BACKGROUND: To study the effects of aerobic exercise (AE) on tear secretion and tear film stability in dry eye patients.
METHODS: This study consisted of two parts, each part included 3 groups, namely dry eye without AE group, dry eye with AE group and pre-clinical dry eye with AE group. In part 1, we studied the variations of Schirmer I test and six tear compositions before and after AE (34 eyes in each group). In part 2, we studied the variations of tear meniscus height, first and average non-invasive tear breakup time (F-NITBUT and A-NITBUT), lipid layer thickness, number of incomplete and complete blinks, partial blink rate (PBR) and visual acuity before and after AE (30 eyes in each group).
RESULTS: In dry eye with AE group, Schirmer I test at 0 min after AE increased significantly compared to baseline (P < 0.001), the oxidative stress marker 8-hydroxy-2'-deoxyguanosine after AE decreased significantly compared to baseline (P = 0.035, P = 0.045), F-NITBUT and A-NITBUT after AE prolonged significantly compared to baseline (P < 0.001, P = 0.007, P = 0.036; P < 0.001, P = 0.001, P = 0.044), number of incomplete blinks and PBR at 10 min after AE decreased significantly compared to baseline (P < 0.001; P < 0.001) while number of complete blinks increased significantly (P < 0.001). Besides, significant differences were also found between dry eye with AE group and dry eye without AE group at all above corresponding time point (P < 0.05).
CONCLUSION: AE promotes tear secretion and improves tear film stability in dry eye patients. AE may be a potential treatment for dry eye. TRIAL REGISTRATION: Chinese Clinical Trial Registry, ChiCTR2000038673 . Registered 27 September 2020.

Background

Dry eye is a multifactorial ocular surface disease characterized by a loss of homeostasis of the tear film. The main pathophysiological mechanisms include tear film instability, hyperosmolarity and ocular surface inflammation and damage [1]. Dry eye has a significant impact on vision function and quality of life. Dry eye prevalence ranges from 5 to 50% globally, it increases with age [2] and the widespread use of visual display terminals [3]. Currently, drug therapy is the main treatment for dry eye. Drug therapy restores the microenvironment of the ocular surface by promoting tear secretion and anti-inflammatory treatment [4]. However, due to the complex etiology and poor consistency between signs and symptoms [5], the drugs have limited effects [6]. For moderate and severe dry eyes, drug treatment can only relieve some of the symptoms while it is not suitable for long-term use. Therefore, more new non-drug treatment strategies need to be explored.

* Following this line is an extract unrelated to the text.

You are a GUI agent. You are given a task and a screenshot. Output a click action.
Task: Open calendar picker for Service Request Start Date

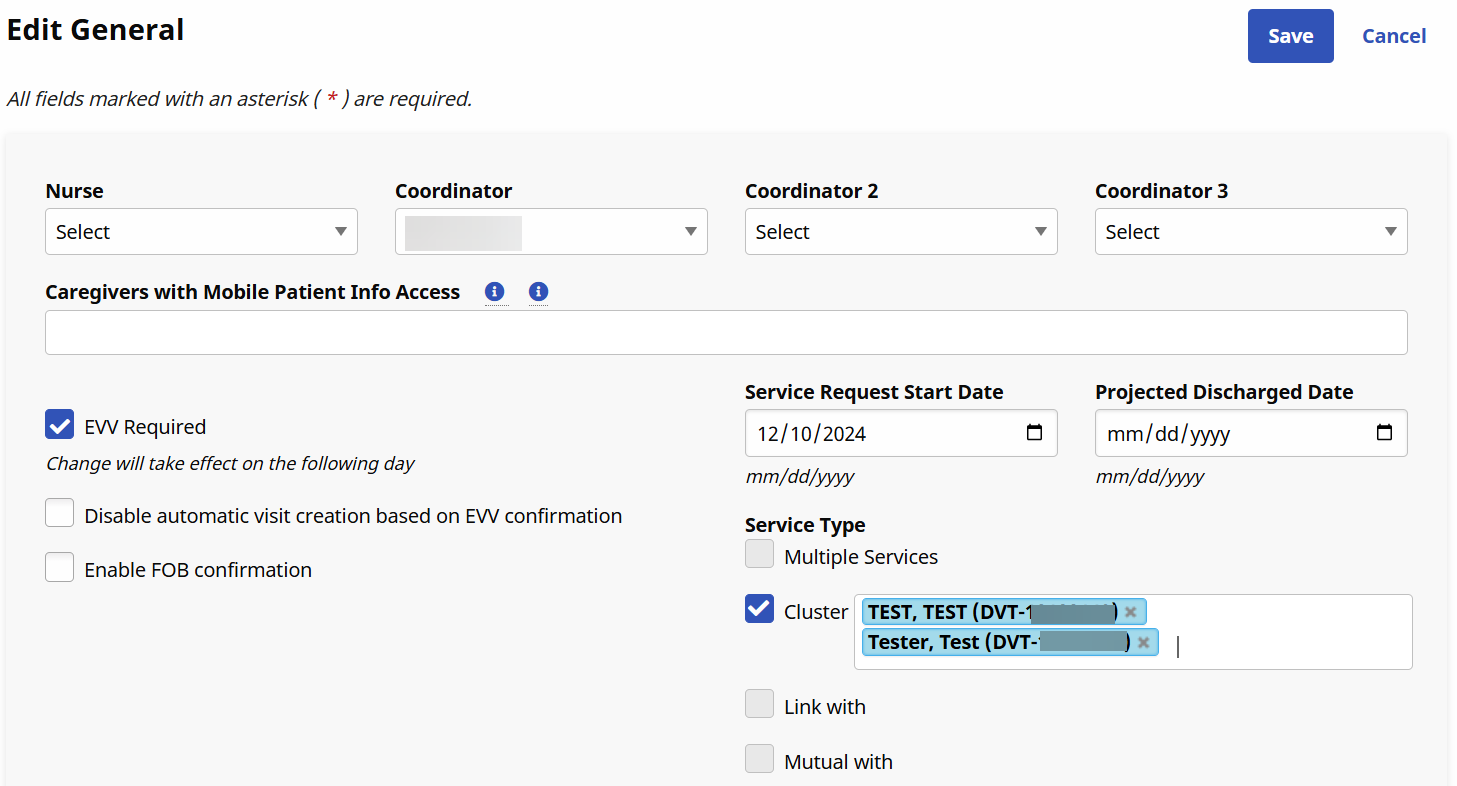coord(1034,433)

Aerobic exercise (AE) is an effective treatment for many systemic diseases especially chronic diseases [7]. Currently, animal studies have shown that 8 weeks of AE increases tear secretion in diabetic mice [8]. A large population study found that lack of exercise was closely related to increased susceptibility to dry eye [3]. Ten weeks of exercise improves the subjective symptoms of dry eye patients [9]. The aim of this study was to determine the specific effects and possible mechanisms of AE on tear secretion and tear film stability.

Methods

Subjects

This research was implemented in accordance with the requirements of the Declaration of Helsinki and the protocol was approved by the Ethics Committee of the Second Affiliated Hospital of Army Medical University. The clinical trial registration number is ChiCTR2000038673.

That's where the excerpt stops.